======== Data shown ========

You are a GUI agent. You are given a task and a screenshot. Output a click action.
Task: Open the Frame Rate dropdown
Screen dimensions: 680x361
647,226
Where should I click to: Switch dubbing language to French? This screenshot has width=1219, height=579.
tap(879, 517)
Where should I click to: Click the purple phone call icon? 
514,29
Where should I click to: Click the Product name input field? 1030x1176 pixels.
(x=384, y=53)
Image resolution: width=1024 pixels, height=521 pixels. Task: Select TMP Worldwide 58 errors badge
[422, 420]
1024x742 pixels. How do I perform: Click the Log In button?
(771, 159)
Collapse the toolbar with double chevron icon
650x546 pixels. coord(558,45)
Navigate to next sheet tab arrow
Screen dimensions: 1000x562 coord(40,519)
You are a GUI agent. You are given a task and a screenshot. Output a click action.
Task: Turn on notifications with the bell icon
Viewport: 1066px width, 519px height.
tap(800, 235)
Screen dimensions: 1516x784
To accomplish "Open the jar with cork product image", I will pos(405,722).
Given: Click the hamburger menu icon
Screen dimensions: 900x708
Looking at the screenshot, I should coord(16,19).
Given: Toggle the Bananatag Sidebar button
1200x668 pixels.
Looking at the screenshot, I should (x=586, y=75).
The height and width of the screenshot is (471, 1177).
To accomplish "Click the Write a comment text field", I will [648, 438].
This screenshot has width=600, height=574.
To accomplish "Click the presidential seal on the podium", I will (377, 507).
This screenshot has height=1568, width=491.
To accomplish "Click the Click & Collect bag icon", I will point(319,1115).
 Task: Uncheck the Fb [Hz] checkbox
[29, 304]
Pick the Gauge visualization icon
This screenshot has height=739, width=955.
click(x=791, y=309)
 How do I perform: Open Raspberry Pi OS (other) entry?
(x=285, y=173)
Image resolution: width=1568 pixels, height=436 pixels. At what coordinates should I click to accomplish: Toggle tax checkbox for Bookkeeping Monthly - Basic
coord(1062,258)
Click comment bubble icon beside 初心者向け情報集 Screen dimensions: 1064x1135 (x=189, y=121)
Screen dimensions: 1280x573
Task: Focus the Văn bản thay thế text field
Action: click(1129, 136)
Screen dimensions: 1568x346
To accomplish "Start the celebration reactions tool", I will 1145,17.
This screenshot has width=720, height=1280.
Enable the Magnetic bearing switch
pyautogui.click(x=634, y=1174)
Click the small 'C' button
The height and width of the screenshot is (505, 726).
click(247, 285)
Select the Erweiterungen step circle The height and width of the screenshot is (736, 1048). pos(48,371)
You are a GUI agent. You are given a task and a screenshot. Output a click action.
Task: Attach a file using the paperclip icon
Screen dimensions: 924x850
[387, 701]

========

- _Problem statement_
Please transcribe the listing in its entirety, exactly.

- _Answer box_
You are a GUI agent. You are given a task and a screenshot. Output a click action.
Task: Open the Frame Rate dropdown
Screen dimensions: 680x361
647,226
Where should I click to: Switch dubbing language to French? This screenshot has width=1219, height=579.
tap(879, 517)
Where should I click to: Click the purple phone call icon? 
514,29
Where should I click to: Click the Product name input field? 1030x1176 pixels.
(x=384, y=53)
Image resolution: width=1024 pixels, height=521 pixels. Task: Select TMP Worldwide 58 errors badge
[422, 420]
1024x742 pixels. How do I perform: Click the Log In button?
(771, 159)
Collapse the toolbar with double chevron icon
650x546 pixels. coord(558,45)
Navigate to next sheet tab arrow
Screen dimensions: 1000x562 coord(40,519)
You are a GUI agent. You are given a task and a screenshot. Output a click action.
Task: Turn on notifications with the bell icon
Viewport: 1066px width, 519px height.
tap(800, 235)
Screen dimensions: 1516x784
To accomplish "Open the jar with cork product image", I will pos(405,722).
Given: Click the hamburger menu icon
Screen dimensions: 900x708
Looking at the screenshot, I should coord(16,19).
Given: Toggle the Bananatag Sidebar button
1200x668 pixels.
Looking at the screenshot, I should (x=586, y=75).
The height and width of the screenshot is (471, 1177).
To accomplish "Click the Write a comment text field", I will [648, 438].
This screenshot has width=600, height=574.
To accomplish "Click the presidential seal on the podium", I will (377, 507).
This screenshot has height=1568, width=491.
To accomplish "Click the Click & Collect bag icon", I will point(319,1115).
 Task: Uncheck the Fb [Hz] checkbox
[29, 304]
Pick the Gauge visualization icon
This screenshot has height=739, width=955.
click(x=791, y=309)
 How do I perform: Open Raspberry Pi OS (other) entry?
(x=285, y=173)
Image resolution: width=1568 pixels, height=436 pixels. At what coordinates should I click to accomplish: Toggle tax checkbox for Bookkeeping Monthly - Basic
coord(1062,258)
Click comment bubble icon beside 初心者向け情報集 Screen dimensions: 1064x1135 (x=189, y=121)
Screen dimensions: 1280x573
Task: Focus the Văn bản thay thế text field
Action: click(1129, 136)
Screen dimensions: 1568x346
To accomplish "Start the celebration reactions tool", I will 1145,17.
This screenshot has width=720, height=1280.
Enable the Magnetic bearing switch
pyautogui.click(x=634, y=1174)
Click the small 'C' button
The height and width of the screenshot is (505, 726).
click(247, 285)
Select the Erweiterungen step circle The height and width of the screenshot is (736, 1048). pos(48,371)
You are a GUI agent. You are given a task and a screenshot. Output a click action.
Task: Attach a file using the paperclip icon
Screen dimensions: 924x850
[387, 701]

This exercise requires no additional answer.